Chiu Fang-Ying, Le Nguyen Quoc Khanh, Chen Cheng-Yu
Research Center for Sustainable Development Goals (SDGs), Tzu Chi University, Hualien 970374, Taiwan.
Professional Master Program in Artificial Intelligence in Medicine, College of Medicine, Taipei Medical University, Taipei 106339, Taiwan.
J Clin Med. 2021 May 10;10(9):2030. doi: 10.3390/jcm10092030.
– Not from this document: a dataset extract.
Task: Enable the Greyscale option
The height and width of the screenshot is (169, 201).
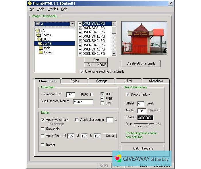Action: click(43, 129)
Glioblastoma multiforme (GBM) carries a poor prognosis and usually presents with heterogenous regions of a necrotic core, solid part, peritumoral tissue, and peritumoral edema. Accurate demarcation on magnetic resonance imaging (MRI) between the active tumor region and perifocal edematous extension is essential for planning stereotactic biopsy, GBM resection, and radiotherapy. We established a set of radiomics features to efficiently classify patients with GBM and retrieved cerebral multiparametric MRI, including contrast-enhanced T1-weighted (T1-CE), T2-weighted, T2-weighted fluid-attenuated inversion recovery, and apparent diffusion coefficient images from local patients with GBM. A total of 1316 features on the raw MR images were selected for each annotated area. A leave-one-out cross-validation was performed on the whole dataset, the different machine learning and deep learning techniques tested; random forest achieved the best performance (average accuracy: 93.6% necrosis, 90.4% solid part, 95.8% peritumoral tissue, and 90.4% peritumoral edema). The features from the enhancing tumor and the tumor shape elongation of peritumoral edema region for high-risk groups from T1-CE. The multiparametric MRI-based radiomics model showed the efficient classification of tumor subregions of GBM and suggests that prognostic radiomic features from a routine MRI exam may also be significantly associated with key biological processes that affect the response to chemotherapy in GBM.
多形性胶质母细胞瘤(GBM)预后较差,通常表现为具有坏死核心、实体部分、瘤周组织和瘤周水肿的异质性区域。在磁共振成像(MRI)上准确区分活性肿瘤区域和灶周水肿扩展对于立体定向活检、GBM切除和放疗的规划至关重要。我们建立了一组放射组学特征,以有效分类GBM患者,并从当地GBM患者中获取了脑多参数MRI,包括对比增强T1加权(T1-CE)、T2加权、T2加权液体衰减反转恢复和表观扩散系数图像。对每个标注区域在原始MR图像上总共选择了1316个特征。对整个数据集进行留一法交叉验证,测试了不同的机器学习和深度学习技术;随机森林表现最佳(平均准确率:坏死区域为93.6%,实体部分为90.4%,瘤周组织为95.8%,瘤周水肿为90.4%)。来自T1-CE高风险组的强化肿瘤特征和瘤周水肿区域的肿瘤形状伸长特征。基于多参数MRI的放射组学模型显示了GBM肿瘤亚区域的有效分类,并表明常规MRI检查的预后放射组学特征也可能与影响GBM化疗反应的关键生物学过程显著相关。